What is the DEEDS Project?

Research

The DEEDS Project was founded in 1975 by Michael Gervers, professor of History at the University of Toronto. DEEDS (Documents of Early England Dataset) is a database of medieval property exchange documents.

Initially more than 1,500 private charters, of particular reference to the County of Essex in England, from the Great Cartulary of the Order of the Hospital of St. John of Jerusalem were converted to digital format and stored in a database. The documents are in Latin. Many of then are undated. Analysis of the documents created a database of personal names, relationships, occupations, tangible and intangible properties, places and where available dates.

Subsequently the DEEDS corpus of private Latin charters has been expanded to 30,000 medieval property exchange documents from England and Wales using about 200 printed Cartulary sources and manuscripts.

The goal of this research is to use database technology to date the undated documents.

Ethiopia Database

The Ethiopia Database is a collection of images of Christian churches, art and associated objects from Ethiopia.
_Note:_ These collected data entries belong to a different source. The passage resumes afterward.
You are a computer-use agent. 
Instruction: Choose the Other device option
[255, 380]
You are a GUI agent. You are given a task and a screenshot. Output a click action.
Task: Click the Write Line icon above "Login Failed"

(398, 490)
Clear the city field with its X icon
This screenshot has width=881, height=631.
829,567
Central and Inner Asia Studies (CIAS)

The CIAS is dedicated to studying the political, economic, historical and cultural aspects of the region which occupies the vast territory from the China Sea to Eastern Europe. It seeks to advance knowledge of the area through dialogue and publication.

Funds permitting, annual conferences are held of which the proceedings are published.

Training Courses

The DEEDS Project at the University of Toronto was one of the pioneers of Oracle education in Ontario. Since May 1992, initially in Academic Alliance with Oracle Corporation and then as a partner with Oracle Corporation in the Workforce Development Program, we offered a uniquely successful full time course in database development.

The provision of training courses at the DEEDS Project was started in order to support the Research project financially and with the additional resources of a full-time Database Administrator, a full-time programmer and computing infrastructure.

As the research project has evolved away from the use of Oracle, the training courses have also adapted by introducing new topics.